09/30/2012 03:50 pm ET Updated Nov 30, 2012

Dialogues in Democracy: Commitment to Truth

Politics in our democracy has earned its reputation as a "blood sport." It's been ugly from the beginning of our history. It will likely be that way through its demise if that day ever comes. But there is something more surreal about the degenerated public discourse this election cycle. Like Lewis Carroll's 1865 novel, Alice in Wonderland, logic has been replaced with nonsense. And similar to the peculiar creatures living down the rabbit hole, many of the characters playing the candidate's role this year seem to thrive on the inane.

If we didn't know better we could swear we are witnessing a fantasy play where facts are interpretive and truth is subjective. Contradictory statements are dismissed or worse yet, accepted by a yawning and disenfranchised electorate who act like bystanders in their own game.

It feels like we have become a collectively numb public, anesthetized with endless doses of policy pabulum, purposely twisting of opponent's statements and vitriol that is off the charts. The meanness in the air is stifling. Unfortunately, not all but way too many of us watch from the sidelines not demanding real discussion about real issues confronting our democracy.

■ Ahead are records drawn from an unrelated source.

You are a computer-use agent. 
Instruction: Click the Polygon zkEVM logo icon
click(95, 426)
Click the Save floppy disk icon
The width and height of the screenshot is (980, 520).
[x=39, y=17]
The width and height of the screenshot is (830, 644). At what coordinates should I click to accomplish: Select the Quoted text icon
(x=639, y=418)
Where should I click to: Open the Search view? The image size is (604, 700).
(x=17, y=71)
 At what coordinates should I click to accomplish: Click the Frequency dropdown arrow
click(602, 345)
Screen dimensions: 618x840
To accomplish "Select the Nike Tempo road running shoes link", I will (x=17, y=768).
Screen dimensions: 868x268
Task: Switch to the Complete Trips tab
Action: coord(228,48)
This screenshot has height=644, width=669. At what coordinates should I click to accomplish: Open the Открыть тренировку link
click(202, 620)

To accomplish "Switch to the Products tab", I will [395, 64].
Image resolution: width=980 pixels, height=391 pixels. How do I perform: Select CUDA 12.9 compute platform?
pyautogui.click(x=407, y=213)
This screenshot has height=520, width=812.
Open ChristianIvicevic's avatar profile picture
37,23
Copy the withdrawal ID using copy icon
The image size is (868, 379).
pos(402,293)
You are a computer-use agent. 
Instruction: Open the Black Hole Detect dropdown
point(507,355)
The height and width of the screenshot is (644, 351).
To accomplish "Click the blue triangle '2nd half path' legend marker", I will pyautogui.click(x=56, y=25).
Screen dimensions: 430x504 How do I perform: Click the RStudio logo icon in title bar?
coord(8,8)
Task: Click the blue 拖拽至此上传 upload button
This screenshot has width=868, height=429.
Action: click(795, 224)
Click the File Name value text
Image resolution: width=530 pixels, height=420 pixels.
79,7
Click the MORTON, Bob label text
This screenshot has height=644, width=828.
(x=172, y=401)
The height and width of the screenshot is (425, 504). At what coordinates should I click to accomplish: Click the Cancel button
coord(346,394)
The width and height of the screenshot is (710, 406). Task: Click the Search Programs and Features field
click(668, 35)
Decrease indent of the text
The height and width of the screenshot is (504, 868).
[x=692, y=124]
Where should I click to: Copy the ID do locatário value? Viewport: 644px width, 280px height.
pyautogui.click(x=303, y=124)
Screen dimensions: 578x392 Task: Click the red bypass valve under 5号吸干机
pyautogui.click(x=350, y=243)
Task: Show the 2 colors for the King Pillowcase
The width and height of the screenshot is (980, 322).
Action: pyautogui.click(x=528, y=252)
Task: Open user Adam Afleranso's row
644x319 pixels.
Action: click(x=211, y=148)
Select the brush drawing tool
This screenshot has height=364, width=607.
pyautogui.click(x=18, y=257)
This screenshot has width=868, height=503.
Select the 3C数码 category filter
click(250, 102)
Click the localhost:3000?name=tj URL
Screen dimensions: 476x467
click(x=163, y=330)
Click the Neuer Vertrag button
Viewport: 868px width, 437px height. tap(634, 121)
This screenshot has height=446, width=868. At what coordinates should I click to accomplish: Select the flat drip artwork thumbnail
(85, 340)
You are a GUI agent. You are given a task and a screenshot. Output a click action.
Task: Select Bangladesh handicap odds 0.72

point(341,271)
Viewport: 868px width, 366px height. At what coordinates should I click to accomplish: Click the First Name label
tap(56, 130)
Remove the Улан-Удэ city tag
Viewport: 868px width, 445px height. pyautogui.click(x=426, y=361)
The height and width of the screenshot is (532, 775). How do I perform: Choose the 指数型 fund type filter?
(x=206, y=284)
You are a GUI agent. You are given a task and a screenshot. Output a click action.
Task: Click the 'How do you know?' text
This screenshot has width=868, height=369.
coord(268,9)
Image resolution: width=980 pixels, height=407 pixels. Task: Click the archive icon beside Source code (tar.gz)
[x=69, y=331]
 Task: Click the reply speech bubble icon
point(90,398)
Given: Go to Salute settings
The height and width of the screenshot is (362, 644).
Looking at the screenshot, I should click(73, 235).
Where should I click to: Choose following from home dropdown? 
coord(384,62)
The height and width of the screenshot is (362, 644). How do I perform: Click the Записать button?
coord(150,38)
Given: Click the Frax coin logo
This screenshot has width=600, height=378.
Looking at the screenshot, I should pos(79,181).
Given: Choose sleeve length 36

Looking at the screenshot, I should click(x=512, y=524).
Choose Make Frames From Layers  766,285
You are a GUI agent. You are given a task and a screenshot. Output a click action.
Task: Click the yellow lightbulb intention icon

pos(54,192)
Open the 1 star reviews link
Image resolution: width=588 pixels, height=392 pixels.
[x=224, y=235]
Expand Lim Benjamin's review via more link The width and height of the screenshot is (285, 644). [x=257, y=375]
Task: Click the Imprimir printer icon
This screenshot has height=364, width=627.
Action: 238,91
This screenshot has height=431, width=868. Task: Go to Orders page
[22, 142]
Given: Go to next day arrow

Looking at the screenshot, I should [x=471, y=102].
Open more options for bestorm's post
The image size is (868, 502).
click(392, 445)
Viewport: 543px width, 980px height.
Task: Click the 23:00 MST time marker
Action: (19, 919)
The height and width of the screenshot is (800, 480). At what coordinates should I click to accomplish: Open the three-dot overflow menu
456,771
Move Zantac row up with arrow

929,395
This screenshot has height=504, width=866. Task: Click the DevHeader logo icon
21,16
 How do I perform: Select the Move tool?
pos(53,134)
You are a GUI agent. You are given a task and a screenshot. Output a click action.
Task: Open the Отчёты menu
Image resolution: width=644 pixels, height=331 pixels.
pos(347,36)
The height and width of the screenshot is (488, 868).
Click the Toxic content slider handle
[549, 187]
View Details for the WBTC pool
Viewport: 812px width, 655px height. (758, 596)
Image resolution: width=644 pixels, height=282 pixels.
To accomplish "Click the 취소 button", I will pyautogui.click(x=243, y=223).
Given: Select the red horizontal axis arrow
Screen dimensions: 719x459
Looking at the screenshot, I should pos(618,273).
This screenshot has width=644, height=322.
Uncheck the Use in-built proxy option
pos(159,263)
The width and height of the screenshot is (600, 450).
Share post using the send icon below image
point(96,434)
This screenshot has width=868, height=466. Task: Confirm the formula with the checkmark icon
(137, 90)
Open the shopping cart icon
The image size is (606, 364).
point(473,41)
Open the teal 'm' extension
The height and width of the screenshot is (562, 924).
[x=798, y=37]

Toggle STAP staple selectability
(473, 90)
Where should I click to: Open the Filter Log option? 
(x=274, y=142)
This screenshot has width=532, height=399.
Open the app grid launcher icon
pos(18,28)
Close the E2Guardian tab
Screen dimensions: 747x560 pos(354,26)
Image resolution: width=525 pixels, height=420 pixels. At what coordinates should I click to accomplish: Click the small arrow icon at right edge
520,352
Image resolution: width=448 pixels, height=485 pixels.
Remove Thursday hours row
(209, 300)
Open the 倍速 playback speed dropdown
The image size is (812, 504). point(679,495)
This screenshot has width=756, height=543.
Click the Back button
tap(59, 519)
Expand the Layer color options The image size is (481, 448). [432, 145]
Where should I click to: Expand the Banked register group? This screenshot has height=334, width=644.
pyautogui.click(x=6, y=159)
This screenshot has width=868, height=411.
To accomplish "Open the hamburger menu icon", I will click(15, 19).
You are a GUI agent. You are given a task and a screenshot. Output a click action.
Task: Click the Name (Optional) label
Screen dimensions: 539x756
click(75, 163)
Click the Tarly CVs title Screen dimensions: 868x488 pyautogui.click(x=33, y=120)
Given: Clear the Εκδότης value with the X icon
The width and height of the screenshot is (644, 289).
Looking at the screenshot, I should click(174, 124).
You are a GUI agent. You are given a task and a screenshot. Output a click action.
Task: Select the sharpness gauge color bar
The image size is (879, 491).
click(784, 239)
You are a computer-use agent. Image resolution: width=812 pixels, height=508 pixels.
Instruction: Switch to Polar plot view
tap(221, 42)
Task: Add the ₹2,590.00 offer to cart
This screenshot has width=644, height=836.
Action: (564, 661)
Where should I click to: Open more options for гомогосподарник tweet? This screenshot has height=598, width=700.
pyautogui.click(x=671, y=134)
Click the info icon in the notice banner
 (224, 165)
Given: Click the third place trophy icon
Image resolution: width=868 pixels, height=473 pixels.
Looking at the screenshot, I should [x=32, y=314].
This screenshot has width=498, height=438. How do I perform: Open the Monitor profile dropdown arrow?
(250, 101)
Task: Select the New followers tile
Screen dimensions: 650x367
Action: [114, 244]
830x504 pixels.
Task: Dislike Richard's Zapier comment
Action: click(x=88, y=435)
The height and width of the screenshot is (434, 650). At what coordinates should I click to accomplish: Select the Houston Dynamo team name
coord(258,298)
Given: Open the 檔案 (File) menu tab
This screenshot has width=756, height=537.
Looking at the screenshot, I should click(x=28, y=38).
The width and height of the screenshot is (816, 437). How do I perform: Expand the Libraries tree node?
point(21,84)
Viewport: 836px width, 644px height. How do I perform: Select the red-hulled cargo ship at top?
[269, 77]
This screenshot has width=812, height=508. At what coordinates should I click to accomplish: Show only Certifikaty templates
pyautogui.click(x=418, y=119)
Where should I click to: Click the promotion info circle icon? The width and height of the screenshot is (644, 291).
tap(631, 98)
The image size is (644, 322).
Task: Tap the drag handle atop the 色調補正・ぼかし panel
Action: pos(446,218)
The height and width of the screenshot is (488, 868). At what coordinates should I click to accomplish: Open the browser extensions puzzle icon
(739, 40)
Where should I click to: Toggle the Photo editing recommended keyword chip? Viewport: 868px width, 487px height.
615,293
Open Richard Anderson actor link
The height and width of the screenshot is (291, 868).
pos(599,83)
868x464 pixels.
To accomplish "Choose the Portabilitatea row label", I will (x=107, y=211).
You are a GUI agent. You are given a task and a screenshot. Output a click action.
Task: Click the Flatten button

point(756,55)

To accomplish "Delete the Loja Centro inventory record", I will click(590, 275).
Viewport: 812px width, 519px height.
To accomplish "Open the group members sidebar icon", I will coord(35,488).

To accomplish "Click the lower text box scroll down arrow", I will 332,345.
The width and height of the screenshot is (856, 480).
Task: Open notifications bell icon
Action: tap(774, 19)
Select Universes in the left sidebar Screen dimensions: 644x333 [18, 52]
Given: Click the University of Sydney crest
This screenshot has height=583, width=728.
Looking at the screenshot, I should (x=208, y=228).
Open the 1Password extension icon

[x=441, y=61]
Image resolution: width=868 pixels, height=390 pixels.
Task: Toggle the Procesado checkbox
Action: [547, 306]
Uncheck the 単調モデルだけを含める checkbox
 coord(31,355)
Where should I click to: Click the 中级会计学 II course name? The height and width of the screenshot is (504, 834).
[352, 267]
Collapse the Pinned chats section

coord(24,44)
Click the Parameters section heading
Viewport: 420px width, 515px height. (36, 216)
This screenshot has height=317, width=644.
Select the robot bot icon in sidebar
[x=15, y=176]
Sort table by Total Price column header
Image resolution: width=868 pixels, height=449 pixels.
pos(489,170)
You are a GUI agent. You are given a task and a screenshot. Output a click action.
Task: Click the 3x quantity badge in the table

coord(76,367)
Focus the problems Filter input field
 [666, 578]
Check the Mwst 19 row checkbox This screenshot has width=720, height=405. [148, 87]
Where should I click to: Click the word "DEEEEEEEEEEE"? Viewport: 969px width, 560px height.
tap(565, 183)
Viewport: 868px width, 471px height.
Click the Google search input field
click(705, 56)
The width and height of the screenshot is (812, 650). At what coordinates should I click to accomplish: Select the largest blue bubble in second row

The time is long overdue to rewrite the rules of engagement. What is at stake is certainly greater than replacing the NFL substitute refs with the pros. We need, as responsible citizens, to demand truth in the policy positions being advanced by those seeking to obtain our vote, those seeking to hold a public trust.

But the rules will not change if don't demand it. We are days away from the first presidential debates, little more than a month away from the November election, and far too many of the specifics of how the next president will conduct our nation's business remains elusive in the critical areas of job creation, deficit reduction, environment and energy independence.

Speaking about being on the sidelines, is it any wonder trillions of dollars available for reinvestment in our people and our infrastructure are uncommitted awaiting clarity and predictability about what will happen with health care reform and the future structure of the compacts we have created through Social Security, Medicare and Medicaid?

It was a great political catch phrase some 30-plus years ago that government is not the solution; government is the problem. Snap! Reality: Government is neither.

The truth is government is not the enemy. Government and the private sector are partners in an ever-changing economic landscape, leaning more liberal or more conservative as warranted by the fiscal circumstances existing at the time.

As responsible participants in our own democracy, exercising our vote is paramount. Doing so as informed as we can be cutting through the spin is critical. Not allowing the negative demagoguery to overwhelm us is essential.

We are a divided nation. No doubt we are split almost down the middle. There are reasons we have come to this place. Jonathan Haidt's brilliant new book The Righteous Mind spells out in extraordinary fashion "why good people are divided by politics and religion."

Let's insist good ideas are the ones implemented regardless of who generated them. Reward politicians who accept compromise when it serves a national end. Support candidates who exercise civility. Elect individuals no matter their party, who have made a commitment to truth. Practice is over. It's time to put on our pads, strap on our helmets and take the field. Watch out for rabbit holes!